If the N.S.A. had not already gotten the message, the 300-plus-page advisory report, by a panel of intelligence and legal experts selected by President Obama, surely drove it home. All three branches of the federal government are now on record as recognizing that the agency has repeatedly misused, if not plainly abused, its powers, and that it must be reined in. The report's 46 wide-ranging recommendations include stopping the bulk collection and storage of phone data, reforming the structure and processes of the Foreign Intelligence Surveillance Court, installing a civil liberties advocate to argue against the government's position in that court, and introducing stricter oversight of the agency's actions across the board.
Most of these would be welcome reforms, and some of them Mr. Obama can put in place on his own. In fact, when he was a member of the Senate Mr. Obama supported many reforms that were similar or identical to the ones now on his desk. Yet as president, he has allowed the surveillance programs to continue and even grow.
That isn't entirely shocking; the executive branch's responsibility to protect national security is unique. But no matter who occupies the Oval Office, it has always tested and often transgressed the limits of its power. Over the long run, the nation cannot bank on presidential self-restraint or timely and favorable court rulings to stop the invasion of privacy on a mass scale.
Meanwhile, Congress has the power to change the surveillance laws, and now it has the support of a presidential commission, whose recommendations line up nicely with the provisions of the U.S.A. Freedom Act, a bill co-sponsored by Democratic Senator Patrick Leahy and Republican Representative James Sensenbrenner.
As that bill recognizes, one of the most urgent tasks for lawmakers will be to amend the law to stop the government's collection and analysis of bulk data. Under the Patriot Act as it stands, the government needs only to show that the data it seeks are "relevant" to an authorized investigation concerning international terrorism — a vague standard that the intelligence court has interpreted so broadly as to make it meaningless. Any amendment should at the very least raise the standard to require a more direct connection between the data the government seeks and the wrongdoing it is trying to prevent.
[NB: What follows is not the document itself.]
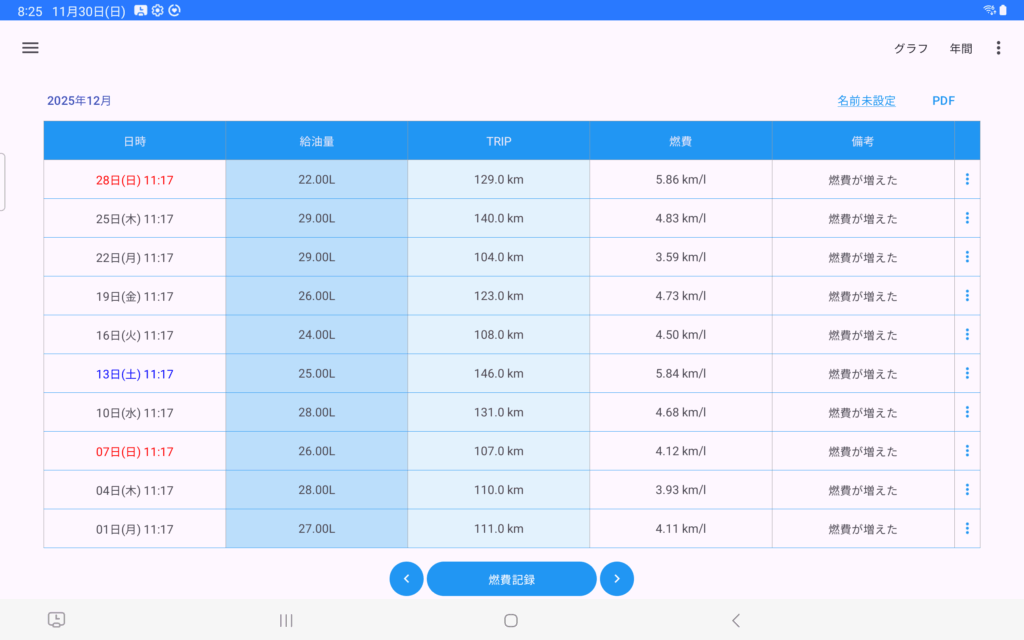Expand row menu for 07日(日) entry
1024x640 pixels.
(x=967, y=451)

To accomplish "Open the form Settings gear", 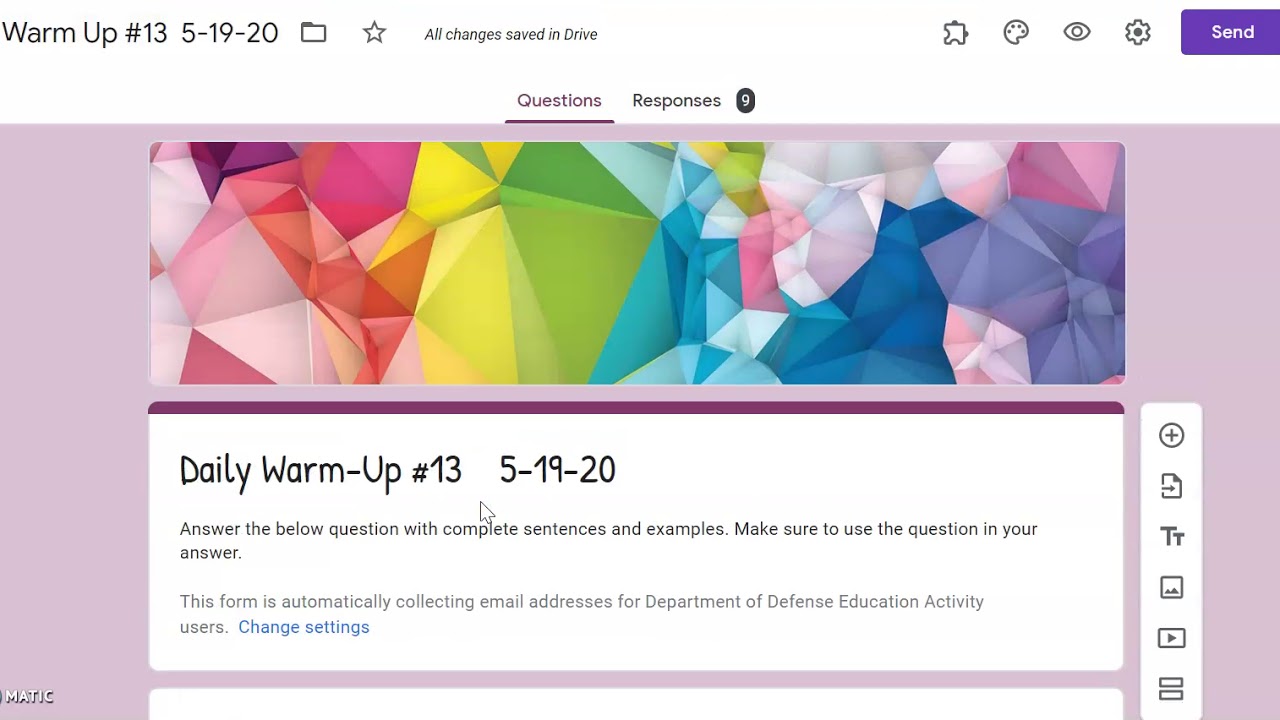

Preventing terrorist attacks is a critical and complex job. But as the advisory report rightly emphasizes, a free society must have another kind of security as well: the security of its citizens from the "fear that their conversations and activities are being watched, monitored, questioned, interrogated, or scrutinized." Without this security, "individual liberty, self-government, economic growth, and basic ideals of citizenship" all are jeopardized.
It has been more than six months since Mr. Snowden's leaks began to expose breathtakingly broad surveillance activities that even monitored the communications of world leaders. The damage done to privacy rights, to the public's trust in government and to diplomatic relationships is unlikely to be repaired for a long time.
In his news conference last Friday, Mr. Obama acknowledged that some reforms could be done, but he insisted that there was no evidence that the phone surveillance program was being abused — a truly disturbing assessment given all the revelations since June. He said there's a need to restore Americans' trust in their government. The way to restore that trust is not through cosmetic touch-ups, but by Congress and the courts setting firm limits on all surveillance programs and ensuring that the administration complies.